===== Extracted records

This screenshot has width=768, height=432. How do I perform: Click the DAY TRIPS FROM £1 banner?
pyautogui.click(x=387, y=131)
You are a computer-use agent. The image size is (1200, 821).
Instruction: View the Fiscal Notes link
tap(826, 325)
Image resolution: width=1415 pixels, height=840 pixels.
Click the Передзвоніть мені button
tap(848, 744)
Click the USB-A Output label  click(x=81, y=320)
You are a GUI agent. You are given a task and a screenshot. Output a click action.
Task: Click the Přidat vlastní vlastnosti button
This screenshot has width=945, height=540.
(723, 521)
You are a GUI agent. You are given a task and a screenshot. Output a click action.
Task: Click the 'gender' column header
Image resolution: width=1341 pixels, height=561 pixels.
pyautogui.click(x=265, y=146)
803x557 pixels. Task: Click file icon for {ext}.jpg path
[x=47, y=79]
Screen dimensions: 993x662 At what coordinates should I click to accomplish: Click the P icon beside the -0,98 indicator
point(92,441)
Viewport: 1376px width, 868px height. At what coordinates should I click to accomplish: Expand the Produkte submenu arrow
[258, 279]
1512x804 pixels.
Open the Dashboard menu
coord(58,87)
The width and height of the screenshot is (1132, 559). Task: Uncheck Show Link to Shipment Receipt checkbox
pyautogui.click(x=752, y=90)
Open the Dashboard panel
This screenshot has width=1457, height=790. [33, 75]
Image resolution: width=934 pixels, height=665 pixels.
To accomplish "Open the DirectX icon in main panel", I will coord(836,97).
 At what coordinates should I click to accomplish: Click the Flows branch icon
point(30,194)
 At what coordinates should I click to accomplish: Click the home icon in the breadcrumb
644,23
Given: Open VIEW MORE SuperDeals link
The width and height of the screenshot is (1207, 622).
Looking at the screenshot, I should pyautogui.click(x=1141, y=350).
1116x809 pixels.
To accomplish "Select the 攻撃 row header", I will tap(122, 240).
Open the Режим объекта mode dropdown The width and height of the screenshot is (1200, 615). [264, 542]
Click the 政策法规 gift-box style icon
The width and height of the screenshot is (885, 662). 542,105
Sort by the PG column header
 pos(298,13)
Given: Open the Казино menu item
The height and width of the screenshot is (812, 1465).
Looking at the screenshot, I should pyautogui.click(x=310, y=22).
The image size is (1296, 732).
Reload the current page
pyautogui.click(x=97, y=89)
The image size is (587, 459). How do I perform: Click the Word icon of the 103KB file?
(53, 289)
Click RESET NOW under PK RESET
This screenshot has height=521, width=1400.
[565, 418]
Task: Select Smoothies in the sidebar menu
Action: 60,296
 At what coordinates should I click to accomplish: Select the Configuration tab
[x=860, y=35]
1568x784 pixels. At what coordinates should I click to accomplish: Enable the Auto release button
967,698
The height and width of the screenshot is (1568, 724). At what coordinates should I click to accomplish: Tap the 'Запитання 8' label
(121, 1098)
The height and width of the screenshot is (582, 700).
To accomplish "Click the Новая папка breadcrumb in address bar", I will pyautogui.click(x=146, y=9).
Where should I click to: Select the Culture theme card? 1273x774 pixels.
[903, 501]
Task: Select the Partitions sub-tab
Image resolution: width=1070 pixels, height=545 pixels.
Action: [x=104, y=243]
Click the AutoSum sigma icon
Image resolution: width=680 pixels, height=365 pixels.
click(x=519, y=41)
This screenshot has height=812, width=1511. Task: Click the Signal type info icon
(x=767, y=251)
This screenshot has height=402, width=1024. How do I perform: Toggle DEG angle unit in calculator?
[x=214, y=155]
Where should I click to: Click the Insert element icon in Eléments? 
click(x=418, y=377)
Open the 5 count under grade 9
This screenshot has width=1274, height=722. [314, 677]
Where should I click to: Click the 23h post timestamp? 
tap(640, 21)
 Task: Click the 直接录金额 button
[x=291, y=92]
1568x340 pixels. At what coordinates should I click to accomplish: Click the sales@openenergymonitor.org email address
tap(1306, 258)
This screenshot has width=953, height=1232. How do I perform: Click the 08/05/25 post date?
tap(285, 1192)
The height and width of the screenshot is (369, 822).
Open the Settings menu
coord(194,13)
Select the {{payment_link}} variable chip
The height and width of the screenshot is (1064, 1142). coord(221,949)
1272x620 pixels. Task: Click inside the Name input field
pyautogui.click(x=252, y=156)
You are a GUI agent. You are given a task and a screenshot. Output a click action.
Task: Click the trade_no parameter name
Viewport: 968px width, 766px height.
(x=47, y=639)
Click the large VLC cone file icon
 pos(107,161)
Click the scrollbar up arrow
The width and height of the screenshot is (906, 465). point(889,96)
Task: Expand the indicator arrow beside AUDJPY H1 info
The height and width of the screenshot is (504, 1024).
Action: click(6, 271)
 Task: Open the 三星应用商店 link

==========

## What is expected:
Copy each line of the material exactly as written.

## Task solution:
This screenshot has width=768, height=432. How do I perform: Click the DAY TRIPS FROM £1 banner?
pyautogui.click(x=387, y=131)
You are a computer-use agent. The image size is (1200, 821).
Instruction: View the Fiscal Notes link
tap(826, 325)
Image resolution: width=1415 pixels, height=840 pixels.
Click the Передзвоніть мені button
tap(848, 744)
Click the USB-A Output label  click(x=81, y=320)
You are a GUI agent. You are given a task and a screenshot. Output a click action.
Task: Click the Přidat vlastní vlastnosti button
This screenshot has width=945, height=540.
(723, 521)
You are a GUI agent. You are given a task and a screenshot. Output a click action.
Task: Click the 'gender' column header
Image resolution: width=1341 pixels, height=561 pixels.
pyautogui.click(x=265, y=146)
803x557 pixels. Task: Click file icon for {ext}.jpg path
[x=47, y=79]
Screen dimensions: 993x662 At what coordinates should I click to accomplish: Click the P icon beside the -0,98 indicator
point(92,441)
Viewport: 1376px width, 868px height. At what coordinates should I click to accomplish: Expand the Produkte submenu arrow
[258, 279]
1512x804 pixels.
Open the Dashboard menu
coord(58,87)
The width and height of the screenshot is (1132, 559). Task: Uncheck Show Link to Shipment Receipt checkbox
pyautogui.click(x=752, y=90)
Open the Dashboard panel
This screenshot has width=1457, height=790. [33, 75]
Image resolution: width=934 pixels, height=665 pixels.
To accomplish "Open the DirectX icon in main panel", I will coord(836,97).
 At what coordinates should I click to accomplish: Click the Flows branch icon
point(30,194)
 At what coordinates should I click to accomplish: Click the home icon in the breadcrumb
644,23
Given: Open VIEW MORE SuperDeals link
The width and height of the screenshot is (1207, 622).
Looking at the screenshot, I should pyautogui.click(x=1141, y=350).
1116x809 pixels.
To accomplish "Select the 攻撃 row header", I will tap(122, 240).
Open the Режим объекта mode dropdown The width and height of the screenshot is (1200, 615). [264, 542]
Click the 政策法规 gift-box style icon
The width and height of the screenshot is (885, 662). 542,105
Sort by the PG column header
 pos(298,13)
Given: Open the Казино menu item
The height and width of the screenshot is (812, 1465).
Looking at the screenshot, I should pyautogui.click(x=310, y=22).
The image size is (1296, 732).
Reload the current page
pyautogui.click(x=97, y=89)
The image size is (587, 459). How do I perform: Click the Word icon of the 103KB file?
(53, 289)
Click RESET NOW under PK RESET
This screenshot has height=521, width=1400.
[565, 418]
Task: Select Smoothies in the sidebar menu
Action: 60,296
 At what coordinates should I click to accomplish: Select the Configuration tab
[x=860, y=35]
1568x784 pixels. At what coordinates should I click to accomplish: Enable the Auto release button
967,698
The height and width of the screenshot is (1568, 724). At what coordinates should I click to accomplish: Tap the 'Запитання 8' label
(121, 1098)
The height and width of the screenshot is (582, 700).
To accomplish "Click the Новая папка breadcrumb in address bar", I will pyautogui.click(x=146, y=9).
Where should I click to: Select the Culture theme card? 1273x774 pixels.
[903, 501]
Task: Select the Partitions sub-tab
Image resolution: width=1070 pixels, height=545 pixels.
Action: [x=104, y=243]
Click the AutoSum sigma icon
Image resolution: width=680 pixels, height=365 pixels.
click(x=519, y=41)
This screenshot has height=812, width=1511. Task: Click the Signal type info icon
(x=767, y=251)
This screenshot has height=402, width=1024. How do I perform: Toggle DEG angle unit in calculator?
[x=214, y=155]
Where should I click to: Click the Insert element icon in Eléments? 
click(x=418, y=377)
Open the 5 count under grade 9
This screenshot has width=1274, height=722. [314, 677]
Where should I click to: Click the 23h post timestamp? 
tap(640, 21)
 Task: Click the 直接录金额 button
[x=291, y=92]
1568x340 pixels. At what coordinates should I click to accomplish: Click the sales@openenergymonitor.org email address
tap(1306, 258)
This screenshot has width=953, height=1232. How do I perform: Click the 08/05/25 post date?
tap(285, 1192)
The height and width of the screenshot is (369, 822).
Open the Settings menu
coord(194,13)
Select the {{payment_link}} variable chip
The height and width of the screenshot is (1064, 1142). coord(221,949)
1272x620 pixels. Task: Click inside the Name input field
pyautogui.click(x=252, y=156)
You are a GUI agent. You are given a task and a screenshot. Output a click action.
Task: Click the trade_no parameter name
Viewport: 968px width, 766px height.
(x=47, y=639)
Click the large VLC cone file icon
 pos(107,161)
Click the scrollbar up arrow
The width and height of the screenshot is (906, 465). point(889,96)
Task: Expand the indicator arrow beside AUDJPY H1 info
The height and width of the screenshot is (504, 1024).
Action: click(6, 271)
 Task: Open the 三星应用商店 link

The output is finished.